Exercise 1: Copy word for word a passage from the Hogwarts Legacy article, beginning at the words "I think one" and stopping after the words "bigotry is bigotry.".
Exercise 2: In the Hogwarts Legacy article, what bar does Sirona Ryan run?
Exercise 3: According to the Hogwarts Legacy article, how did Rowling stay part of the Harry Potter universe after the original books were finished? List each one.

Reading passage:
• • • • •

For instance, she argues that if trans women are allowed into female public restrooms, it would “open the door to any and all men who wish to come inside,” implying that will put cis women in danger. This is a common transphobic talking point that has long been put to bed by the research, which shows that inclusive bathroom policies pose no increased risk of harm. She says she’s worried about people harming their bodies during transition and later deciding to detransition, ignoring that detransition is very rare and often inspired by discrimination when it does happen.

I think one reason some people have trouble wrapping their heads around Rowling’s bigotry is because she usually uses very mild language and doesn’t come off as confrontational. I think people expect a “bigot” to be frothing at the mouth and are thrown by someone using their inside voice. But Rowling’s goals are plainly the prevention of transgender equality, as she proved when she came out against a bill that would have made it less difficult for Scottish citizens to legally change their gender. Polite or rude, nice or mean, bigotry is bigotry.

Sirona Ryan and the Public Relations Nightmare of Azkaban

So I understand why trans people and allies wouldn’t want Rowling to get more of a platform, but I don’t think a boycott of Hogwarts Legacy was ever going to do that. To start, Rowling has the kind of money that you can’t really lose, nearly a billion dollars by some counts. She will be an incredibly wealthy woman to the end of her days, which gives her a huge platform. No amount of tweeting will change that. As for the game itself, corporations want money. The Harry Potter brand can get them money, so they will produce Harry Potter content. There’s probably already a sequel to Hogwarts Legacy in the planning stages.

That said, the backlash did have an effect. Like I said, Rowling wasn’t involved at all. We can be certain that’s true because Hogwarts Legacy features a trans character: Sirona Ryan, the proprietress of the Three Broomsticks bar in the village of Hogsmeade.

Some argue that Sirona’s inclusion is nothing more than a shallow attempt to save face, and I certainly would agree that she’s only in the game so Warner Bros. Games can try and stave off bad PR. But this might be a case of losing the battle and winning the war. Remember: most people who play this game aren’t thinking about the controversy. They’re not thinking about J.K. Rowling’s past or some secret transphobic naming conspiracy.  All they’re going to do is interact with a trans character in a positive way, and hopefully come away from the game feeling that the Wizarding World is more inclusive and that trans people living their lives isn’t a big deal, at Hogwarts or elsewhere. I think that’s overall a good thing, and it’s certainly something that Rowling would never have approved of.

Warner Bros. Discovery and the Goblet of Content

J.K. Rowling is the author of Harry Potter. Even years after the original books were finished, she continued to be part of the universe, writing new stories, tweeting out new bits of lore and even making new movies. There are plenty of Harry Potter fans horrified by Rowling’s fight against rights for trans people, and some have tried to keep their love for Rowling’s stories alive while leaving her behind. But that’s difficult to do when she has stayed so involved with her creation after the fact, more than most authors.

• • • • •

Collected material:
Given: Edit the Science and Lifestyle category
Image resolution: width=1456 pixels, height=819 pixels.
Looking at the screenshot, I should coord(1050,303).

• • • • •

Full response 1:
I think one reason some people have trouble wrapping their heads around Rowling’s bigotry is because she usually uses very mild language and doesn’t come off as confrontational. I think people expect a “bigot” to be frothing at the mouth and are thrown by someone using their inside voice. But Rowling’s goals are plainly the prevention of transgender equality, as she proved when she came out against a bill that would have made it less difficult for Scottish citizens to legally change their gender. Polite or rude, nice or mean, bigotry is bigotry.

Full response 2: The Three Broomsticks, in the village of Hogsmeade.

Full response 3:
- Writing new stories
- Tweeting out new bits of lore
- Making new movies